As much as I love Davis Cup, the events of this weekend once again confirmed two related things: how much the game has changed in just a few decades, and the degree to which the official records of the game are unreliable.

The game has spread faster than a prairie fire in the past few decades. No nation other than the USA, Great Britain, France or Australia won the Davis Cup between 1900 and 1974. That's three-quarters of a century. And the next nation to break through was still strongly Anglo-European South Africa (although they won by walkover, when India refused to play because of South Africa's official embrace of apartheid).

Since '74 though, eight new nations have been added to the honor roll. All that is, to some degree, the result of the dramatic shift to "Open" tennis, which arrived in 1968 and abolished the historic separation of players into amateurs and professionals (for most of tennis's history, the latter were barred from competing with amateurs at the most important tournaments, including the Grand Slam events).

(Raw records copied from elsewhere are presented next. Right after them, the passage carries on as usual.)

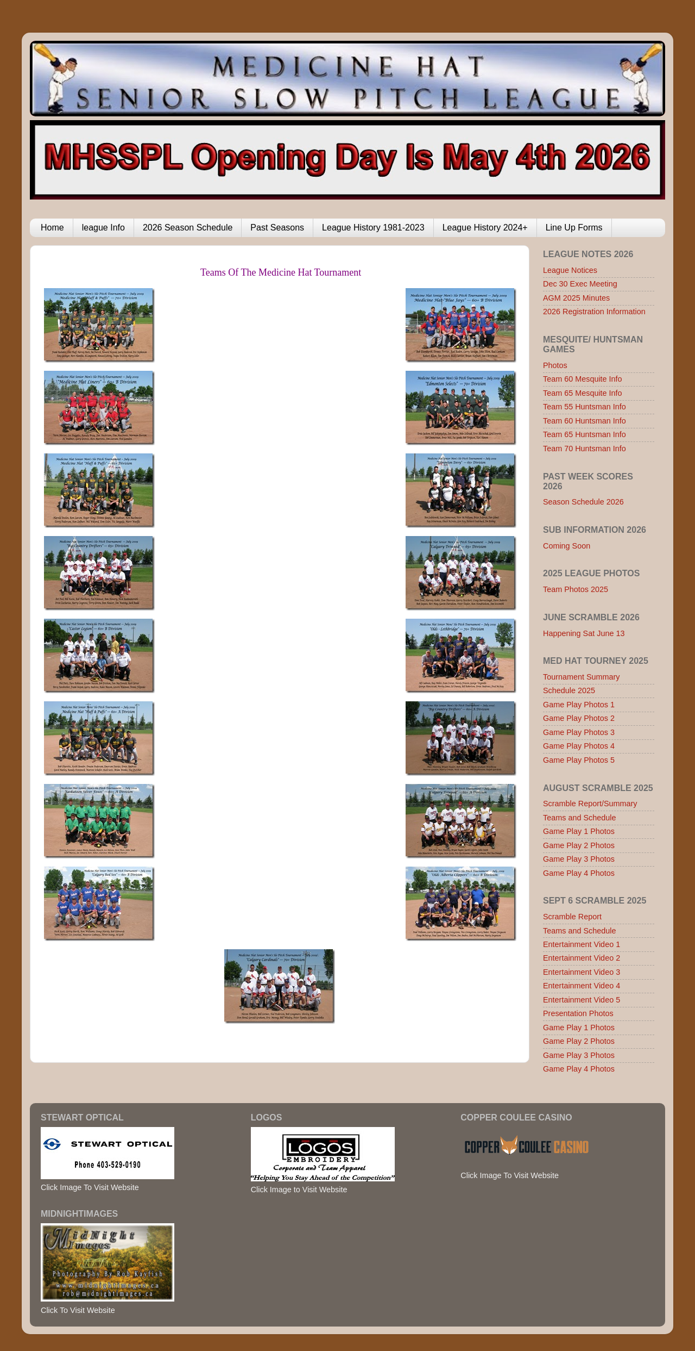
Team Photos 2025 (575, 589)
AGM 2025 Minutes (576, 298)
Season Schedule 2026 (583, 501)
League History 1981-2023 (373, 227)
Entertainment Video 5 (581, 999)
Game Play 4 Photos (579, 873)
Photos (555, 365)
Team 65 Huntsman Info (584, 434)
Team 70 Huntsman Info (584, 448)
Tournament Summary (581, 677)
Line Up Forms (574, 227)
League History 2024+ (485, 227)
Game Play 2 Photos (579, 845)
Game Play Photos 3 (579, 732)
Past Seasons (277, 227)
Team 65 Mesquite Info (582, 393)
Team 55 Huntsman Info (584, 406)
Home (52, 227)
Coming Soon (566, 545)
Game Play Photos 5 (579, 760)
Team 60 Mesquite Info (582, 379)
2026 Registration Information (594, 311)
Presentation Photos (578, 1013)
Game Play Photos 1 (579, 704)
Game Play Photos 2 (579, 718)
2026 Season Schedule (187, 227)
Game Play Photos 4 (579, 746)
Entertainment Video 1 (581, 944)
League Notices (570, 270)
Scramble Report (572, 916)
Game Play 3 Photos (579, 859)
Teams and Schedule (579, 817)
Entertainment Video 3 (581, 972)
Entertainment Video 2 (581, 958)
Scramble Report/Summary (590, 803)
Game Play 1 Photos (579, 831)
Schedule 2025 (569, 690)
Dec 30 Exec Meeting (580, 283)
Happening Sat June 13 (583, 633)
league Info (103, 227)
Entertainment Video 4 (581, 985)
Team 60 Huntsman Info (584, 420)
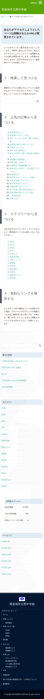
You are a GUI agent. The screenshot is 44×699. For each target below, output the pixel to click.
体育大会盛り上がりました (21, 181)
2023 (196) (6, 561)
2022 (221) (6, 567)
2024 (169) (6, 554)
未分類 (12, 266)
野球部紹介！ (15, 175)
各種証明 (6, 675)
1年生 (12, 242)
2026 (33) (5, 541)
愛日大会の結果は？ (18, 150)
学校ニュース (15, 260)
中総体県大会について (19, 187)
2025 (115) (6, 548)
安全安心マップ (11, 667)
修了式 (3, 374)
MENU (34, 3)
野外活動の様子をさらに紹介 (22, 193)
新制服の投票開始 (17, 159)
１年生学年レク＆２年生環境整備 (13, 380)
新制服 (12, 263)
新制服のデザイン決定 (19, 135)
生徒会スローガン (17, 147)
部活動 (12, 278)
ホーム (5, 614)
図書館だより (10, 651)
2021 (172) (6, 574)
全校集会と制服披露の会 (20, 165)
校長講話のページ (17, 132)
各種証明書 (14, 257)
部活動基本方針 (11, 661)
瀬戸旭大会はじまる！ (19, 183)
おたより (6, 644)
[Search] (19, 101)
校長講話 (13, 269)
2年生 (12, 245)
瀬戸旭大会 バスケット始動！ (23, 177)
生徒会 (12, 272)
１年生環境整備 (7, 387)
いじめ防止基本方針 (12, 664)
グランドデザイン (12, 658)
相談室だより (15, 275)
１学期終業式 (15, 196)
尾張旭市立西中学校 (14, 9)
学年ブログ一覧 (9, 626)
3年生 (12, 248)
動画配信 (6, 684)
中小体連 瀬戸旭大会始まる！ (23, 190)
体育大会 (13, 199)
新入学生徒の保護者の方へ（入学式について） (20, 679)
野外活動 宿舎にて (18, 162)
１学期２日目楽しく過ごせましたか (14, 361)
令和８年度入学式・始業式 (11, 367)
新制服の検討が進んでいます (22, 144)
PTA (11, 251)
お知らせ (13, 254)
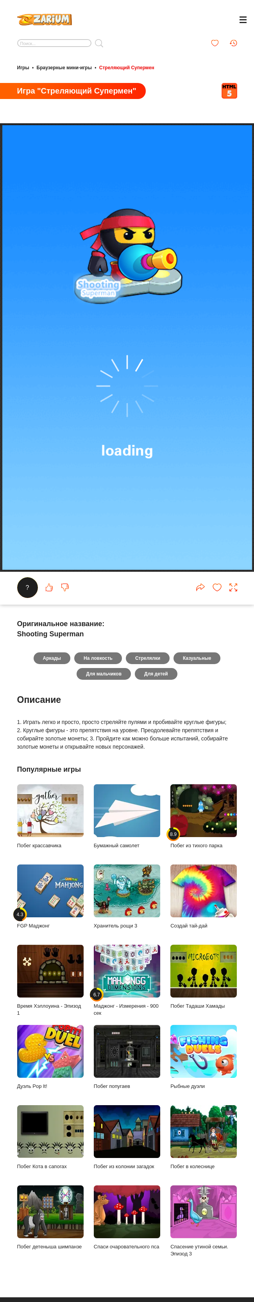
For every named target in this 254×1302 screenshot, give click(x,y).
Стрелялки (147, 658)
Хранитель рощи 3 (127, 896)
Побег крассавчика (50, 816)
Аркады (52, 658)
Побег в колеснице (203, 1137)
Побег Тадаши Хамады (203, 977)
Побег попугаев (127, 1057)
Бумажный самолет (127, 816)
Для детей (156, 674)
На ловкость (98, 658)
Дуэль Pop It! (50, 1057)
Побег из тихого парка (203, 816)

It also didn't hurt that the Open era made it possible to become rich playing tennis, which created all kinds of interest in the game and not always for the wrong reasons. It also gave us the birth of the cradle-to-grave professional, starting with Bjorn Borg. One of the most futile and frustrating exercises for the tennis (amateur) historian is to compare amateur and Open era players, and the job gets even more dodgy when you're dealing with great players like Pancho Gonzalez, Rod Laver, Ken Rosewall and others whose careers spanned the transition.

The history of the game is a ball-and-chain in another way. Spain, which won its fifth title since the year 2000 yesterday, just erased any doubt that it is officially a Davis Cup dynasty. Yet Rafael Nadal probably would have to play until he's 85, or ready to pass the racquet to his offspring, for Spain to even challenge for pre-eminence. The U.S. has won the Davis Cup a most unhelpful and now almost surreal-seeming 32 times. We weren't the only glory hogs, either. Australia has 28 wins.

The changes in the demographics of tennis have turned what might otherwise be one of the great international sports rivalries into a spectacle we might call Rivalry Interrupted. I'd say the lead enjoyed by the two most successful nations is safe, for now. And the next decade. And the next century. Who even knows if these two suddenly slacker nations will ever meet again on the field of play? The overall success rates of the nations are not a great statistic to cite when you're trying to whip folks all over the world into a harmless nationalistic frenzy based on the bragging rights to the Davis Cup competition.

And here's something else to consider: Until 1972, when the present-day World Group format was adopted, the ITF used the "Challenge Round" approach. That is, the winner each year sat out the competition until the other nations of the world played at intervals over must of the next year for the right to "challenge" the holder in a final.

I'd bet that Rafael Nadal is wishing the Challenge Round would still be in use. And what with so many top players pissing and moaning about the high degree of commitment demanded by Davis Cup I'm not sure going back to that format would be such a bad if undoable idea — either in Davis Cup or at the major tournaments where it also was once popular. In tennis, we demand that the putative "heavyweight champ" fight all the contenders — and a lot of the tomato cans. Tell you what, though, in all sincerity: I'd rather go back to the Challenge Round than adopt one of those hideous plans to centralize the competition and eliminate the choice-of-ground approach.

It may be overly generous to France and Great Britain, but if you take the U.S. and Australia out of the equation, you'd have a pretty neat, ongoing battle for Davis Cup supremacy. France and Great Britain would still lead with nine titles, but Sweden (7) and now Spain would be right up there nipping at their heels.

But here's a better idea, and one which wouldn't punish the U.S. or Australia for their undeniable if often-resented former greatness: the ITF ought to make a significant effort to draw a bold, thick line between the Challenge Round and World Group eras. It has not done so to this point, and while that lessens the complications, it doesn't help the game appear of-the-moment, representative, or credible. If we're so happy and eager to separate the amateur and Open eras, why not do the same for Davis Cup, now that we have enough World Group history to call on?

That would make 1972 the first year of the professional era. Now you would have the U.S. with 8 titles, Sweden still with 7, Australia with 6, Spain with 5, France and Germany with 3, and one apiece for Croatia, Czech Republic, Italy, South Africa and Serbia — and Great Britain with zero. That seems to me a very accurate reflection of tennis geopolitics and something very much like an accurate power ranking of tennis nations.

There's no reason to ignore or disavow history. But it should be used properly.